O tema central deste colóquio,
integrado nas Jornadas Europeias do Património 2015, é o das memórias da Casa
Hipólito. O que trazemos hoje ao conhecimento público é a memória de uma
polémica no jornal BADALADAS, na década de 60 do século passado.
Como sabemos, a CASA HIPÓLITO
marcou o século XX de Torres Vedras.
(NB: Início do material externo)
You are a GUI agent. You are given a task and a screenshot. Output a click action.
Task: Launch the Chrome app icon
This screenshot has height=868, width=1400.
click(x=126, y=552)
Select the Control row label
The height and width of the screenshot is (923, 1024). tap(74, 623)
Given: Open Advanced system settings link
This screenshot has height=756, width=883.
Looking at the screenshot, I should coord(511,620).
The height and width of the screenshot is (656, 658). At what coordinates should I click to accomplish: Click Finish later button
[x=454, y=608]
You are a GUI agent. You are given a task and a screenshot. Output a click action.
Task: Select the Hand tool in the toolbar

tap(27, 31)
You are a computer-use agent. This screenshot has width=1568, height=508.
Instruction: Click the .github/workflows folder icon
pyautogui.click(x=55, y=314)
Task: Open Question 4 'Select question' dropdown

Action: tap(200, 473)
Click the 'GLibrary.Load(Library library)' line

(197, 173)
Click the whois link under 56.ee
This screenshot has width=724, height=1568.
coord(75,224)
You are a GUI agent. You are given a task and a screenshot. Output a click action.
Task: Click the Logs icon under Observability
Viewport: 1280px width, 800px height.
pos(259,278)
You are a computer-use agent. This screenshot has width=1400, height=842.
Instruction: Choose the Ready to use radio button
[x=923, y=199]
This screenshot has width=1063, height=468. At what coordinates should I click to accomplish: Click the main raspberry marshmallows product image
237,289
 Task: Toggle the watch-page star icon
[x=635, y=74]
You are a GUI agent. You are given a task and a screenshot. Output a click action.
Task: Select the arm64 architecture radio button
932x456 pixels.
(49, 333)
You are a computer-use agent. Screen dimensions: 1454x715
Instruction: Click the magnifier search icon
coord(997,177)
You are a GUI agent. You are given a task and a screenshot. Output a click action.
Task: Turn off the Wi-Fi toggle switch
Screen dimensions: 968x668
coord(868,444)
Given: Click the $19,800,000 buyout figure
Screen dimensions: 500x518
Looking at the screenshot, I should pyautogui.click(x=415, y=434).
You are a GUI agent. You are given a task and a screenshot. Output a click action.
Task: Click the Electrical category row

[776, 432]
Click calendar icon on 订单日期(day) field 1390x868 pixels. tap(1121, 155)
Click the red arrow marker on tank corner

Teve origem na pequena oficina de latoaria
de António Hipólito em 1902 e ao longo do século cresceu, passou por uma fase
de esplendor, entrou em decadência e extinguiu-se em 1999. Milhares de braços
lá trabalharam…Alguns deles estão hoje aqui.
Está em marcha o processo que
levará à narração da História desta empresa, à recolha de memórias de quem lá trabalhou e ao
levantamento e fixação de elementos do Património Industrial de que ela é
exemplo maior no concelho de Torres Vedras.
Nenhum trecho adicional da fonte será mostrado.